It is not clear from this seminar invitation which particular school of Sharia jurisprudence is being expounded. The main Sunni schools are the Maliki, Hanafi, Shafi’i and Hanbali schools. The main Shi’a school is the Ja’fari school, although the Zaidi, Ismaili and Abadi have their followers. His Grace is minded to assert that those who deliver the seminar won't have a clue.

The (soon-to-be-ex-)Archbishop of Canterbury predicted back in 2008 that ‘Shari’a law in Britain is unavoidable’, and we have seen a steady growth in Sharia courts and the the Government recognising polygamy in the benefits system.

Bishop Michael Nazir Ali has warned of the consequences of this. The Prime Minister pledged to oppose it: not only is it antithetical to many notions of British values, but the Sharia is opposed by many Muslim women.

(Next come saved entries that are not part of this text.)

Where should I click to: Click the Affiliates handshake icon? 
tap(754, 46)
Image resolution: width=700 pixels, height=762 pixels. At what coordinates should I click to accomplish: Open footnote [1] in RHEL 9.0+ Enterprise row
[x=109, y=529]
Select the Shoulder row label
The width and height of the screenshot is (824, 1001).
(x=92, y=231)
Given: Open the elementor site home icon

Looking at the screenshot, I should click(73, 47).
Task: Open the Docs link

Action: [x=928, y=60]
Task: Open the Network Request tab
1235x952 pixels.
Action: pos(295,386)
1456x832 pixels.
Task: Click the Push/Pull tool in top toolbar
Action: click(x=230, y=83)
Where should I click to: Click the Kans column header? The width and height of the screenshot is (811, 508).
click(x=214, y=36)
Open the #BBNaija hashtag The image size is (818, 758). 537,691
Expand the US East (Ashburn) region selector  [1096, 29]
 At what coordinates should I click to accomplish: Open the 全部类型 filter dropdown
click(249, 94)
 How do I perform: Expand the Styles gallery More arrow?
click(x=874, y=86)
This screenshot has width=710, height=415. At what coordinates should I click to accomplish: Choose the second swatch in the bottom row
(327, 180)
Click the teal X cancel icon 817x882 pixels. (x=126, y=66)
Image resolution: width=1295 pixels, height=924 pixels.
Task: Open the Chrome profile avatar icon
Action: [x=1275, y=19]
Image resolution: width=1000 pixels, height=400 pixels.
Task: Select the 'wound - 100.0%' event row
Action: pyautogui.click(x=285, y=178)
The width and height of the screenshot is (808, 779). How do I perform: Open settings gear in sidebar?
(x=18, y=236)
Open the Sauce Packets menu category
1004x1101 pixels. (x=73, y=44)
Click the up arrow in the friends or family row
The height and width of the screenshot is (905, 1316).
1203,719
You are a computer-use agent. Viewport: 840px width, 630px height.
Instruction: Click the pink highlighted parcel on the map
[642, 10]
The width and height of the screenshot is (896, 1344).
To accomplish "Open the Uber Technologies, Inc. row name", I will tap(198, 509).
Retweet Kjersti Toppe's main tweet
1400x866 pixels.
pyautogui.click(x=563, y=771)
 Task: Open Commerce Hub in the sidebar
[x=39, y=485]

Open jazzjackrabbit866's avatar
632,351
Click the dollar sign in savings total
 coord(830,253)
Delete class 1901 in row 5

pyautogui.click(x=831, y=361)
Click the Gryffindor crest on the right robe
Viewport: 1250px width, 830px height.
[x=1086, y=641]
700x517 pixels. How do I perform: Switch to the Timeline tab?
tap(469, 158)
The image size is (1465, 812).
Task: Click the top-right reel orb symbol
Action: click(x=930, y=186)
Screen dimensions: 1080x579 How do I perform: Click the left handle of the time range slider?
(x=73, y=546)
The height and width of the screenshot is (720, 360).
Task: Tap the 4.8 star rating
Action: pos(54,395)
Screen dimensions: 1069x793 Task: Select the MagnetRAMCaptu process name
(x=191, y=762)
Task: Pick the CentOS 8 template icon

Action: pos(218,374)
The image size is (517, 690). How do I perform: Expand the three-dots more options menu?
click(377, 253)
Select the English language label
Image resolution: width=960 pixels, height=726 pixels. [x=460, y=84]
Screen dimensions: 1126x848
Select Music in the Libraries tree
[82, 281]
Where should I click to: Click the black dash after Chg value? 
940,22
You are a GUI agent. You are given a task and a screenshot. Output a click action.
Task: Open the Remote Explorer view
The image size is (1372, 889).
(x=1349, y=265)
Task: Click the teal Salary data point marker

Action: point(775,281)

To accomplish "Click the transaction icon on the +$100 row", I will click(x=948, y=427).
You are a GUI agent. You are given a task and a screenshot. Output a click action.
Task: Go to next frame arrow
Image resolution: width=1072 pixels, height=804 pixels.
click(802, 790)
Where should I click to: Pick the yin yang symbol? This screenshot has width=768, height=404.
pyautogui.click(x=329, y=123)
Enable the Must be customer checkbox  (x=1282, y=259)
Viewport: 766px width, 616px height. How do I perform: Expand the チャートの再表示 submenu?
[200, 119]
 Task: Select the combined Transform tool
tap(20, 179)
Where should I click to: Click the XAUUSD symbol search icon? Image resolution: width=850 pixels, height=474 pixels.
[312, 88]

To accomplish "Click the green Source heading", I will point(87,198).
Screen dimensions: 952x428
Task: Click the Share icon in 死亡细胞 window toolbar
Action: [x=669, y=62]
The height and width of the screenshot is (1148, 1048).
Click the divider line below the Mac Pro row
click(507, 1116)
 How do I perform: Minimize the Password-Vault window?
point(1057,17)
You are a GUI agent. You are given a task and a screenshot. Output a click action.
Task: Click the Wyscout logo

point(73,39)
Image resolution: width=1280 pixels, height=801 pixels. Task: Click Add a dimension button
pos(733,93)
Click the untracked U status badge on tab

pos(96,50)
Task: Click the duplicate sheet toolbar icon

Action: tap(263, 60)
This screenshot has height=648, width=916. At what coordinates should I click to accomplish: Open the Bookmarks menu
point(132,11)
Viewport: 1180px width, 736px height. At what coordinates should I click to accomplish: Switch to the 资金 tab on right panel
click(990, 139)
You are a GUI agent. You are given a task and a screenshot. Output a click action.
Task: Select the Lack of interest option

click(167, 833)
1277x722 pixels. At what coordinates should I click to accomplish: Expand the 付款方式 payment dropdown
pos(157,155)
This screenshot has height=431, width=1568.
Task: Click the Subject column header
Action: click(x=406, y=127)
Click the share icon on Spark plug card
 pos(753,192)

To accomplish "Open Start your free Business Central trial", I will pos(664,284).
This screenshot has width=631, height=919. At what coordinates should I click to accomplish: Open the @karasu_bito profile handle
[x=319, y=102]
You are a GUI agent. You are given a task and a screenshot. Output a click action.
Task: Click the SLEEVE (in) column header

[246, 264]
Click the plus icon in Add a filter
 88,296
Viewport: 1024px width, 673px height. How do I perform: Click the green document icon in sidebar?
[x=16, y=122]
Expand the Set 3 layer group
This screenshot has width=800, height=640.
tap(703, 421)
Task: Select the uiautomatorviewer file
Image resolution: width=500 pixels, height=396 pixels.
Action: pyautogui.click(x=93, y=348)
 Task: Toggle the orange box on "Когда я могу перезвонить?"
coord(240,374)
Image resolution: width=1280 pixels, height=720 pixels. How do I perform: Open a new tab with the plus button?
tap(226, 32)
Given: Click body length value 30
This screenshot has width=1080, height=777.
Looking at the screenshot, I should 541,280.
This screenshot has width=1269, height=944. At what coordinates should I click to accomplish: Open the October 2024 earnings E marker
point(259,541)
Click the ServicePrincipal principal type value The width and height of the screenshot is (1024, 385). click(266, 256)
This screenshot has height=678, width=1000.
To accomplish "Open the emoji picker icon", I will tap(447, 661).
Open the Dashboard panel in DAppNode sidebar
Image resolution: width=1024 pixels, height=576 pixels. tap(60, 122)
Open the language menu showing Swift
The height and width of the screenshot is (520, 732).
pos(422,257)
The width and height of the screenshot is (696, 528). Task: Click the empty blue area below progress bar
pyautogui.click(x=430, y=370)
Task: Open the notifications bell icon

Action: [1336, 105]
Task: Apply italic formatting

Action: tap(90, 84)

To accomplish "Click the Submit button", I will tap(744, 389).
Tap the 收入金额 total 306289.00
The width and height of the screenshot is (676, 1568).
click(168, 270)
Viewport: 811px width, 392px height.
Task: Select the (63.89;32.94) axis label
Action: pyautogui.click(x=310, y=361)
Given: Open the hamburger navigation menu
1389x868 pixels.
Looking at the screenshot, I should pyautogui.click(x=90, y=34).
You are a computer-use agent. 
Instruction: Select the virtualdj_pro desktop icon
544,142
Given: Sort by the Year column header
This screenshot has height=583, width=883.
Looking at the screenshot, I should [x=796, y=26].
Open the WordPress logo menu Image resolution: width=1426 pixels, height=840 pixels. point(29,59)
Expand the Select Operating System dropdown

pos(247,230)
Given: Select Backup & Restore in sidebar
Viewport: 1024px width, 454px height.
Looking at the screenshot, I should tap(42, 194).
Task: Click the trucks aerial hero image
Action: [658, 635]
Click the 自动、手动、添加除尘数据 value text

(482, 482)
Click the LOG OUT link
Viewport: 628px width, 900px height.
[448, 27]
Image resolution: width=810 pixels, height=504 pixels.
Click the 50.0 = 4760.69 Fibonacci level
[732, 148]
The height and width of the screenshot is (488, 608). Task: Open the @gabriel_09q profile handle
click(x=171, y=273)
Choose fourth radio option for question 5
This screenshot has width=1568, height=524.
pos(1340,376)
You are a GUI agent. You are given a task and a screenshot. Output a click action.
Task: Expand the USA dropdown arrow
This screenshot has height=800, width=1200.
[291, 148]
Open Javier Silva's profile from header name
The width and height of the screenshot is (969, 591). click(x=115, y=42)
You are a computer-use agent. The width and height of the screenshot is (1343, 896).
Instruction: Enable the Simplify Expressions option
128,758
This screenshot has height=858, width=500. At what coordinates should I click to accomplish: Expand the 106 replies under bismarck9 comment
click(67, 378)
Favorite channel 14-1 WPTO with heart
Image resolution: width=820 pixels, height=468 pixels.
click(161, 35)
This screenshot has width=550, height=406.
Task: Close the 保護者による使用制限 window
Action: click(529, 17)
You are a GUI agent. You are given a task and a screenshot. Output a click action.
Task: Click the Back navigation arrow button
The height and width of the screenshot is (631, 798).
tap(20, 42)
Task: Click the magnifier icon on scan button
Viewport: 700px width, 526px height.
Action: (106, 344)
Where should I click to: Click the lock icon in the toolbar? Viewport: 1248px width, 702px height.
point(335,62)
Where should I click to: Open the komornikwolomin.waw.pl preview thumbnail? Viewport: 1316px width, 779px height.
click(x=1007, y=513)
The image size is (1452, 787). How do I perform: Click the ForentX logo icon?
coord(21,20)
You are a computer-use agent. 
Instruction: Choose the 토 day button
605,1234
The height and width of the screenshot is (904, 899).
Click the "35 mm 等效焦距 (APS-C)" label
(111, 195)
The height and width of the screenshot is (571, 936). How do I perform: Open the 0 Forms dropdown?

But here we are, brazenly retraining the solicitors of England and Wales in how they must comply with Sharia inheritance law. This is an insidious attempt to reverse centuries-old legal precedents which hitherto have applied to all citizens equaly. It should be resisted with the greatest possible vigour.


Blogger William said...


The gap between SSM and polygamy is narrower than I realised. Surely the one will follow the other as night follows day. After all, it's their human rights that we are talking about.

16 October 2012 at 11:41  
Blogger Marie1797 said...

NO way. If they are living in the UK a non Islamic country then they can't have sharia law and that means any aspects of it. They should have to abide by our laws if they live and die here.
We must not capitulate.

16 October 2012 at 13:49  
Blogger Balthazar said...

YG you are under a serious misapprehension and have completely misunderstood a fairly innocuous event. The "precedents" to which the invitation refers are not in any way legally binding. The author is not talking about the binding law of precedent, stare decisis.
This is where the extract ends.